> _WORK REQUEST 1_: Set down the acupuncture passage word for word from "You trust him" to "not be surprised.".
> _WORK REQUEST 2_: Render this sentence from the acupuncture passage in Spanish: "It’s amazing how it helps, but like the deep-tissue massage, the relief it brings is only temporary."
> _WORK REQUEST 3_: Write what comes next in the acupuncture passage, beginning after its final sentence.

> _DOCUMENT TEXT_:
------
It happens one afternoon, when you are seated in your headquarters, that you knock the big phone book onto the floor. You curse your spastic left arm, but then notice that the page has opened to the acupuncture listings. You stare at the book on the floor. You stare at your spastic left arm. You find yourself thinking about angels.

Then you pick up the phone, punch in a telephone number from the phone book, and set up an appointment.

 

HE’S FRENCH;
he’s been to China; he’s learned all types of treatments; he promises to help get your body well. You love that he is confident that he can help. You sense serenity and a positive presence in his office.

“I recommend adding electric stimulation through the needles,” he says. “I’ll target the nerve endings. This will not only be good for pain control, but it will break up the tone in your muscles and stimulate some sensation in your nerve endings.”

You trust him instinctively, but you’re still not sure what to expect. “I have a whole body of pain problems,” you say. “Am I going to look like a porcupine? Will I be so electrified that I could light a stadium?”

He laughs. “No, no. It doesn’t work that way.”

He explains the whole thing: The needles don’t cover your body; they’re strategically placed at particular pressure points.

“Will it hurt?” You know all too well that you can handle pain, but you’d rather not be surprised.

“It’s going to be a little prick, then you’ll feel the electric stimulation, and then you’ll relax with the needles inserted for about twenty minutes.”

“Good thing it’s not a big prick. I hate pricks. Listen, what you just described sounds dangerously like sex. I’m not sure my husband is going to let me come back!”

He chuckles. Thank God. If there’s one thing you’ve learned from your therapy it’s that not everyone who treats you appreciates your sense of humor.

 

HE ASKS QUESTIONS—
where the pain is located, what your medical history has been, how you feel about the treatment you’ve received so far. Only Dr. Neuro has shown you this kind of concern. You talk for a long time, you explain how you hurt everywhere, but currently your back and neck are in severe spasm.

“Julia, when you’re resting with the needles, I want you to envision yourself walking—even running. It’ll be exercising your brain and helping your body to remember. It’s almost like physically doing it.” You nod.

He seems wise.

 

AFTER A FEW SESSIONS,
he can sense the different areas where the muscle tone is causing pain.

He puts tiny needles in your head that promote circulation to the injured area where your surgery was (a section of your skull had been removed and surgically reattached). It’s amazing how it helps, but like the deep-tissue massage, the relief it brings is only temporary. If you had a localized injury, the needles might help more in the long term. A neurological injury is a different animal altogether. But even short-term relief is a blessing.
------
> _RECORDED INFORMATION_:

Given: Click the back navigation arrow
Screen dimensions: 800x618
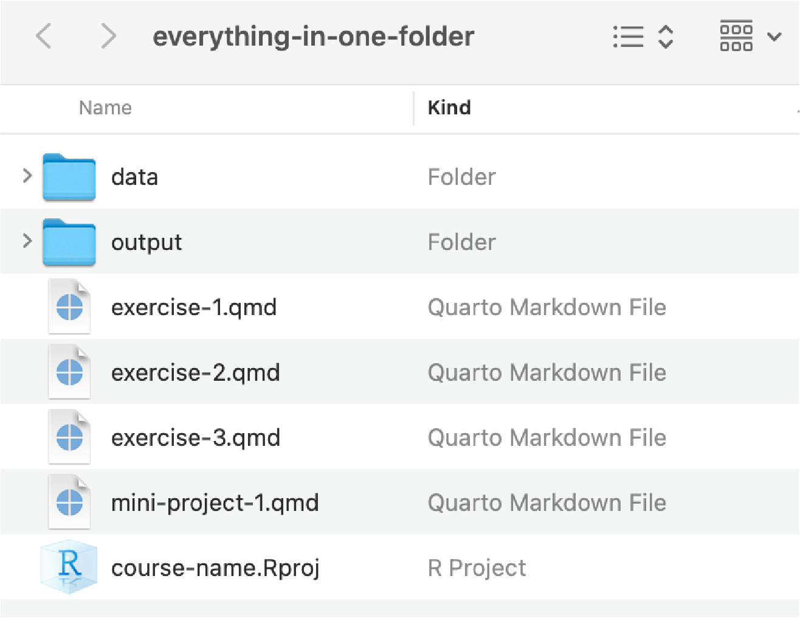Looking at the screenshot, I should point(44,36).
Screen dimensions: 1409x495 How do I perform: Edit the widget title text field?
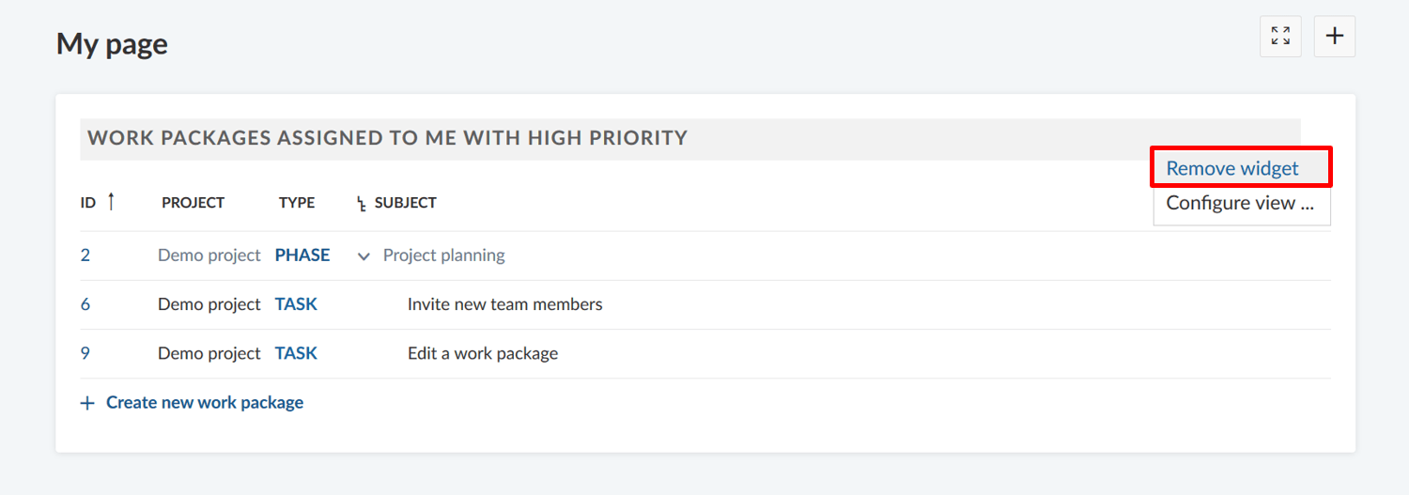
------
> _RESPONSE AREA 1_:
You trust him instinctively, but you’re still not sure what to expect. “I have a whole body of pain problems,” you say. “Am I going to look like a porcupine? Will I be so electrified that I could light a stadium?”

He laughs. “No, no. It doesn’t work that way.”

He explains the whole thing: The needles don’t cover your body; they’re strategically placed at particular pressure points.

“Will it hurt?” You know all too well that you can handle pain, but you’d rather not be surprised.

> _RESPONSE AREA 2_: Es asombroso cómo ayuda, pero, al igual que el masaje de tejido profundo, el alivio que aporta es solo temporal.

> _RESPONSE AREA 3_:
 

FOR ACUPUNCTURE
treatment to work, you have to put your mind into it as well as your body. Going in for your treatment, you have to let the world stop and concentrate on the healing process. You have to remove all the clutter from your mind. You often hear people say, “Oh I tried acupuncture and it didn’t work for me.” But you quickly learn that you cannot go one time and expect a miracle. You need to go over a period of time, and you have to go with an open mind and not just expect that these needles are going to cure you. You need to make the conscious choice to put your mind and your own positive thoughts into the healing process. You can’t just walk in the door for a treatment and then a cure happens. You have to work with the acupuncturist. It’s up to you how much you get out of it.

In fact, you realize, that’s the way it is for just about anything you involve yourself in these days.

YOU AND JIM
schedule it so that you have PT, OT, and speech therapy all in a row; that means you go in for the morning session and stay there through the afternoon.

The sessions are about forty-five minutes apart, and eventually include pool therapy, which you resisted at first. Getting into a bathing suit, you knew, was going to give you another stroke—not because of the difficulty of getting into the outfit, but because of the emotional reaction of seeing yourself in a mirror decked out for the beach! The bathing suit was an exercise in itself, and often you would have to rely on strangers for help. It’s simply impossible for you to squeeze yourself into a suit with one functioning hand.

 

THE POOL THERAPY.
Exercise in the pool, it turns out, is important, because in the water you can correct yourself without destroying your knee. Your knee really suffered from hyperextension, and stabilizing it is one of the things that you must work on constantly.

The calibrator. It tells them how strong your hand is, how much you can squeeze, how well you can use certain fingers, and how strong each finger is. The results are not good, but you say to the therapist, “Okay, that’s why I’m here and I’m just going to improve on that.” The therapists are blown away by the strength of your unaffected hand. They can’t even use it as a comparison point for what the affected hand should be able to do, because it’s stronger than that of most men.

The mirror. They have a full-length mirror on wheels that allows you to look at your left side. This makes the exercises easier to perform, because you can visualize what you’re supposed to be doing and mimic your right side.

The parallel bars. Holding on for dear life.

The hand bicycle. It has pedals for the arms; you pedal the chain. Your hand won’t stay on the handle, so they have to tape it in place.

The neck contraption. You lie on your back with a metal halo on your head to stretch the spasms in your neck. It looks—and feels—like a torture device from the Inquisition. But, oddly enough, it does help, and you quickly become addicted to this evil-looking prop.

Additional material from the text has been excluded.